[PROBLEM STATEMENT]:
The line containing "Task: Edit the Shipping address pencil icon" and every line after it, through the end of the records below, are to be reproduced exactly, with the pictures left out.
[RECORD EXCERPTS — start]
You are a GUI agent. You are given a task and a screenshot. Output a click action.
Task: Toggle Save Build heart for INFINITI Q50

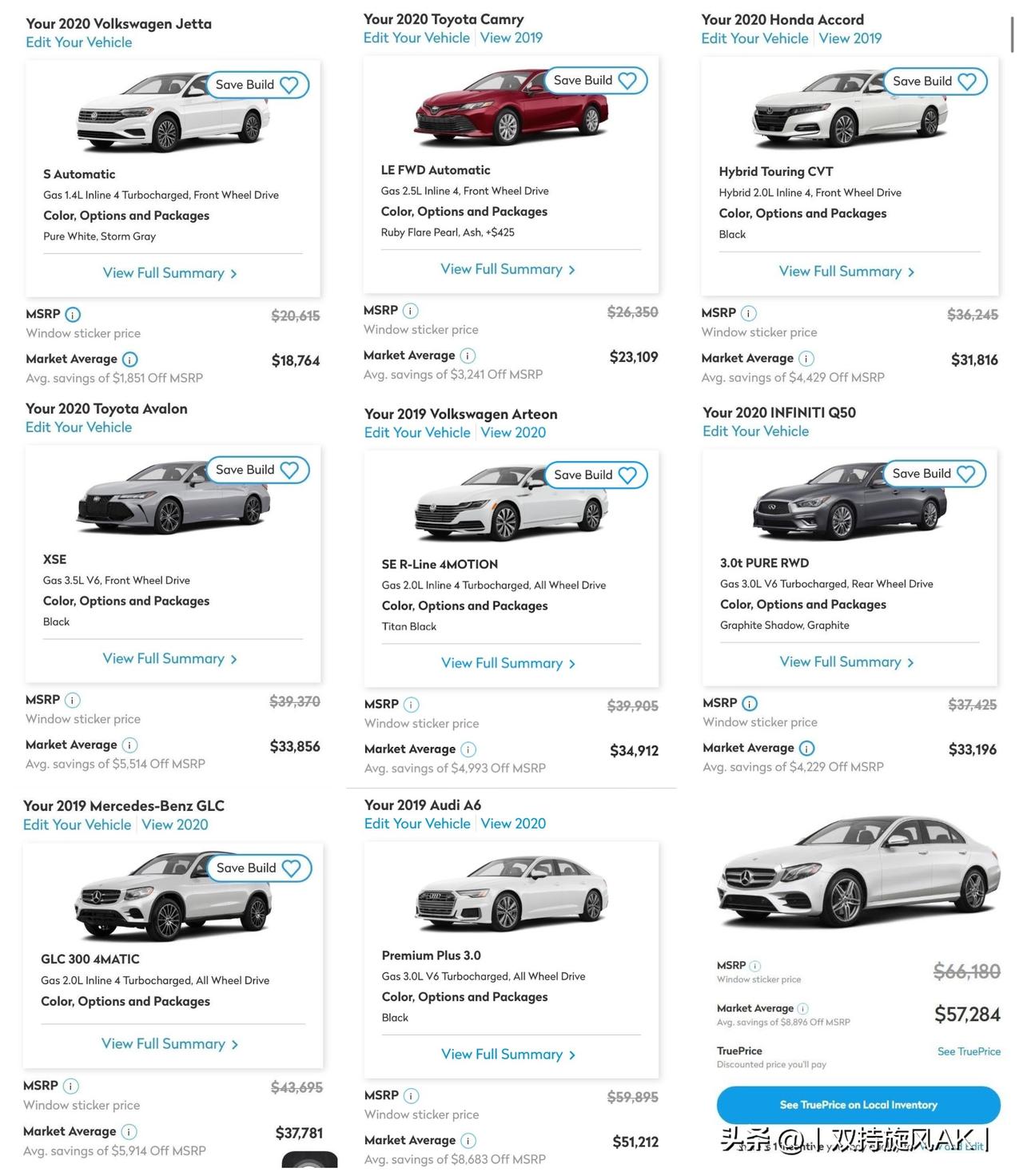pos(965,474)
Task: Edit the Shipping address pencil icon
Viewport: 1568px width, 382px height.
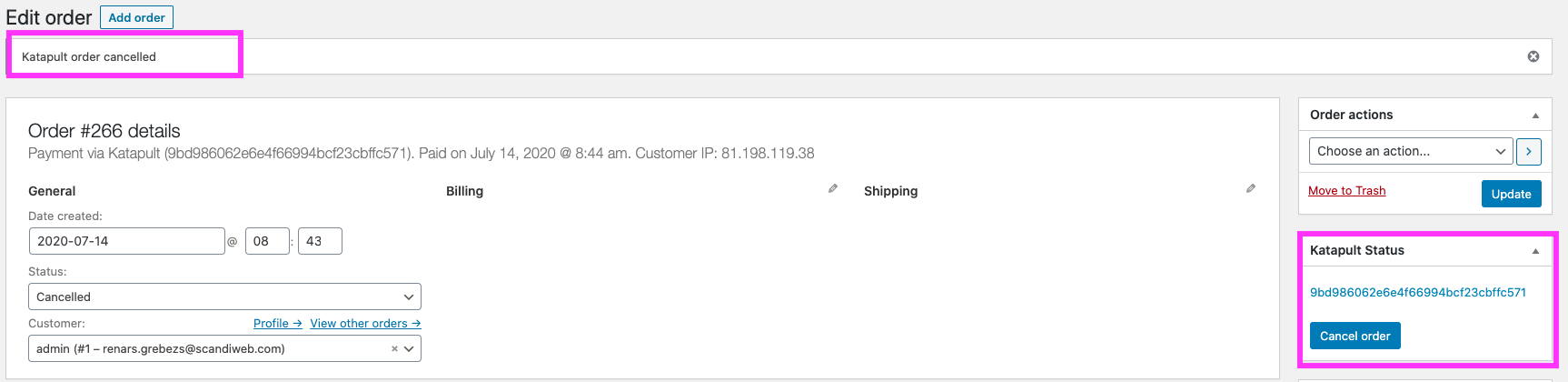Action: click(1251, 189)
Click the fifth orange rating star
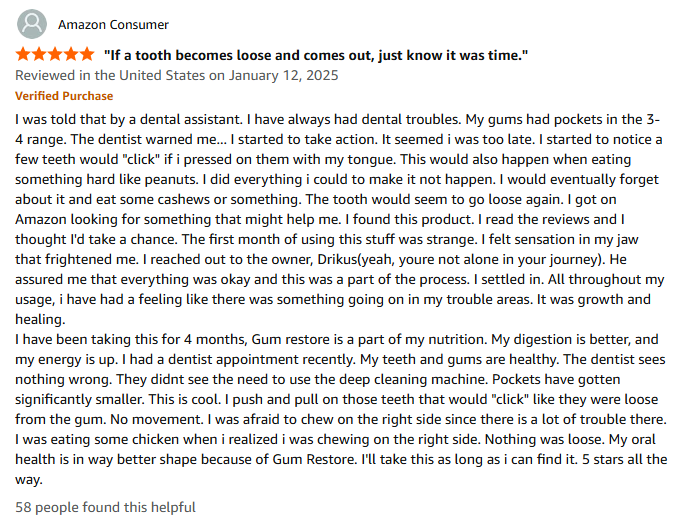This screenshot has width=690, height=523. [87, 55]
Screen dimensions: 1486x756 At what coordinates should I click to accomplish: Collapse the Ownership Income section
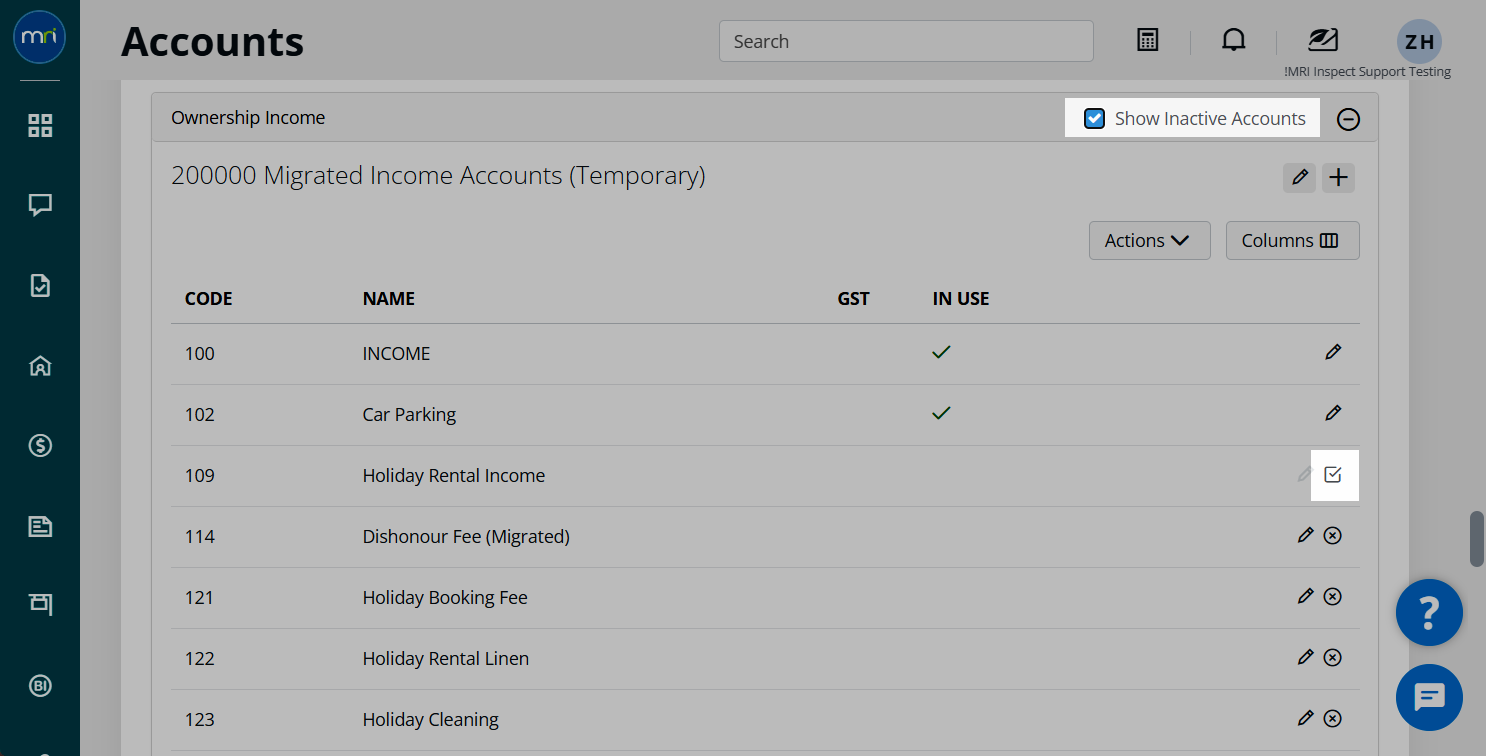coord(1348,119)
[RECORD EXCERPTS — finish]
[TASK OUTPUT]:
Task: Edit the Shipping address pencil icon
Viewport: 1568px width, 382px height.
Action: click(1251, 189)
Click the fifth orange rating star
This screenshot has width=690, height=523. [87, 55]
Screen dimensions: 1486x756 At what coordinates should I click to accomplish: Collapse the Ownership Income section
coord(1348,119)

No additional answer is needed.